Could I be a blogger entrepreneur?
Entrepreneur: I really struggle with that word. It’s used pretty loosely and can encompass a variety of things, from someone who sets up a business to all of their associated traits and characteristics. Recently, I called up one of my friends who left his job at JP Morgan over a year ago to pursue the path of a self-made man. I asked him what made him want to do this and if there was anything he possessed that made him more inclined to have that entrepreneurial spirit. I wondered if it had anything to do with being more confident, more assertive or more organised, for example. The truth is, I was looking for an answer that didn’t really exist. There’s nothing about us that makes us inherently better at adapting to or rebelling against the traditional workforce. I’m on the pursuit to find out why so many people my age experience the same conflict as I do – wanting to be ‘free’, whatever the hell that means, and at the same time wanting security.
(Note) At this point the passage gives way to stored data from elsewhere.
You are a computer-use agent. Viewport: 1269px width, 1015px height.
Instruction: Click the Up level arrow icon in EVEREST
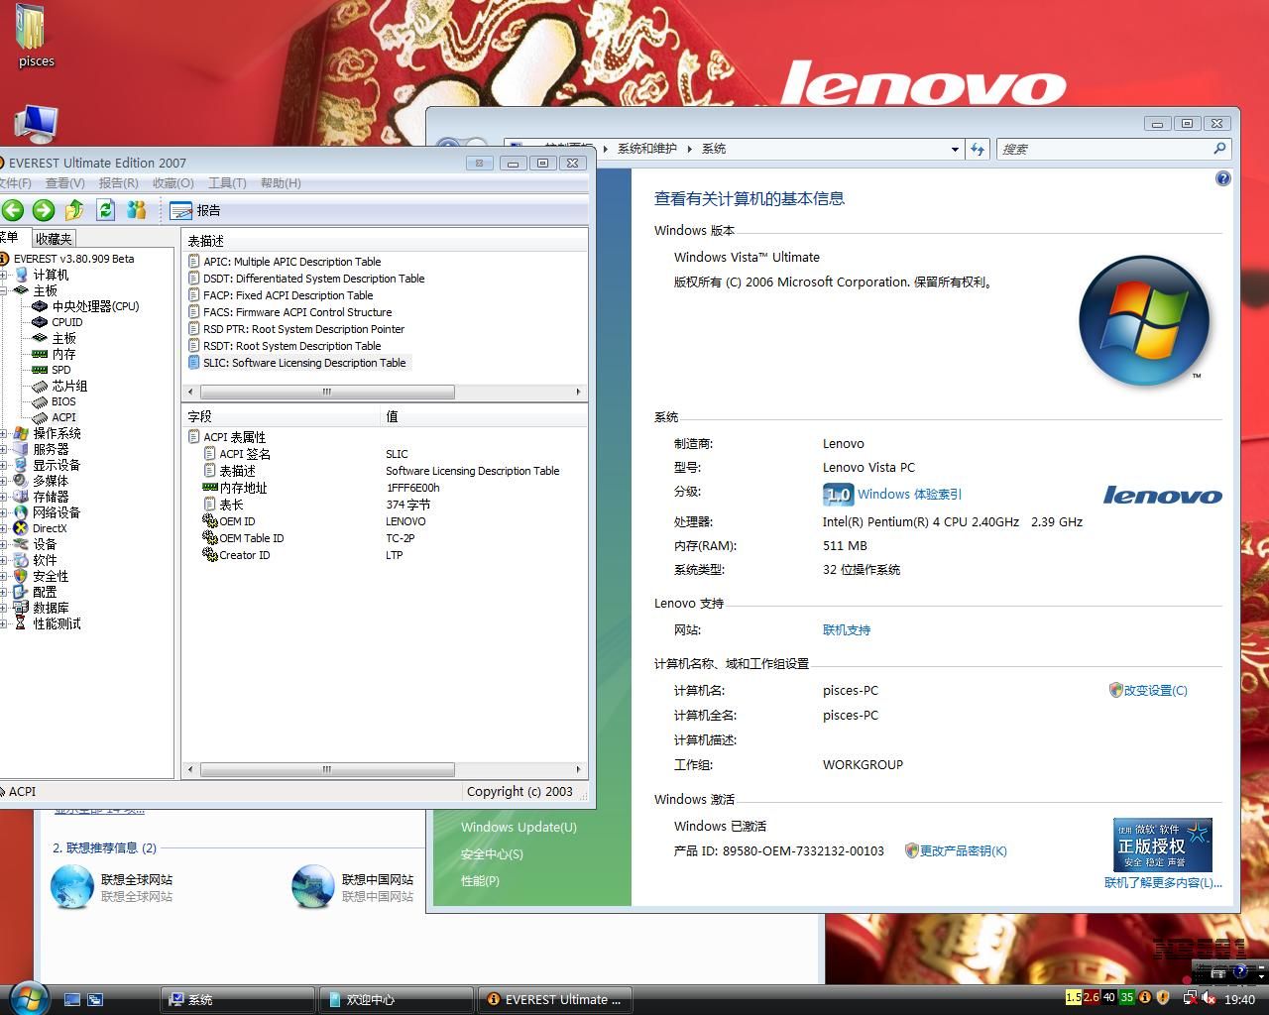74,209
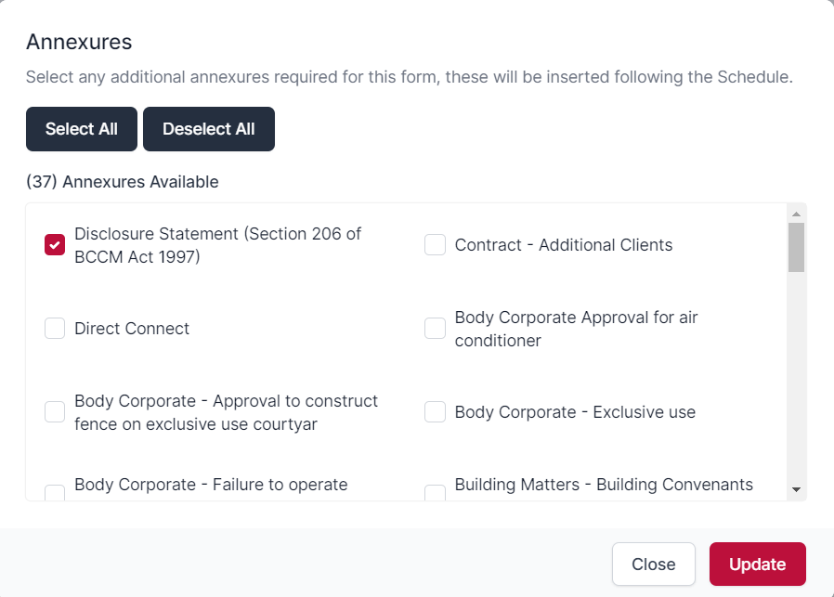The image size is (834, 597).
Task: Click the Direct Connect label text
Action: tap(131, 328)
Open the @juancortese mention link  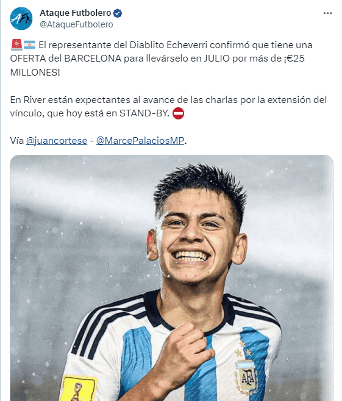point(57,140)
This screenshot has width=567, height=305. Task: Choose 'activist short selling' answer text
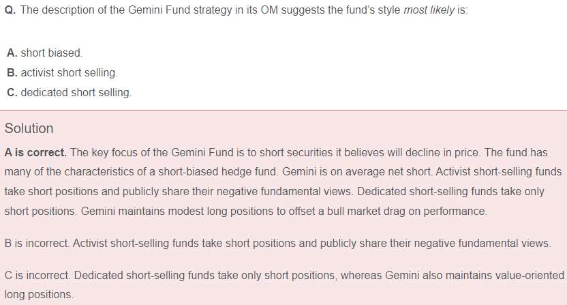[69, 73]
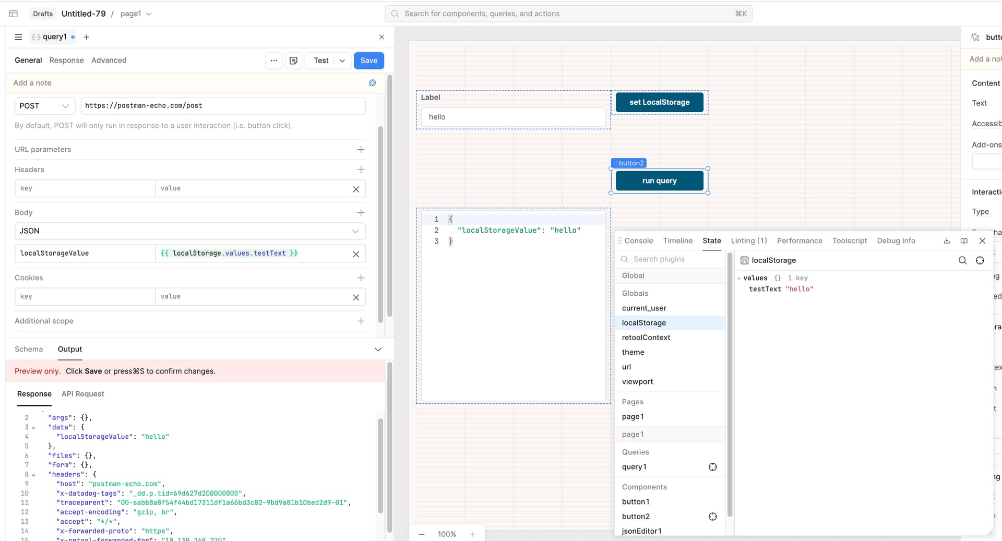Image resolution: width=1002 pixels, height=541 pixels.
Task: Add a URL parameter via plus icon
Action: (361, 149)
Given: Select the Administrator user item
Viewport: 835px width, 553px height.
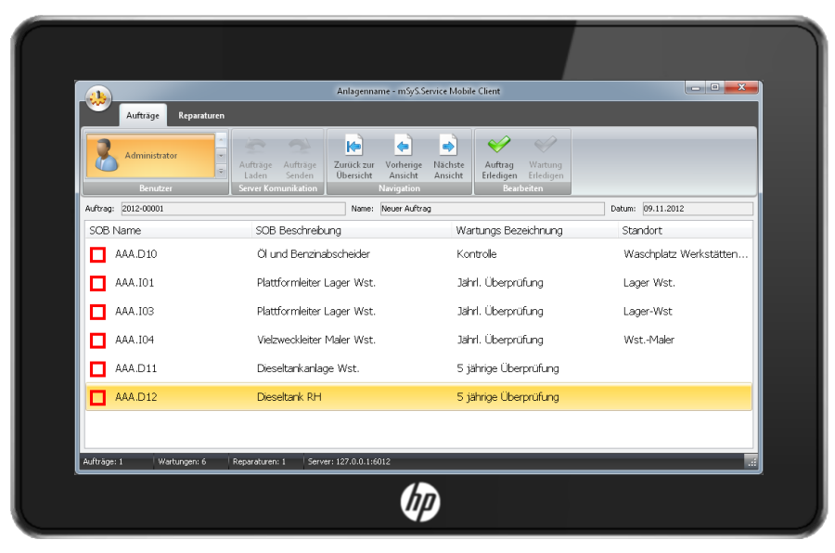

What does success look like?
Not everyone can be successful as an entrepreneur but simultaneously, everyone has a different concept of what ‘success’ actually is. Some are content to be able to pay the bills and go out for a nice meal every once in a while. Others aim for material milestones. However, regardless of how much profit someone wants to make, they’d be lying if they said success as an entrepreneur had absolutely nothing to do with money. There are much easier paths to take if you just want to live on your own terms and plod along until you hit retirement.
A few months ago, I wrote a post on millennial bloggers. My hypothesis was that as a generation, we are in an unique position that makes us ready for taking calculated risks because really, we were never given a very stable position to begin with. I mean think about the times we grew up in – recession, inflation in our adult lives, low employment rates straight out of uni, different goals to our parents, a generation gap (hi, Brexit) etc. Context over, how can you really understand what it means to be successful, beyond this very abstract concept of being ‘happy’, when there are so many factors beyond your control?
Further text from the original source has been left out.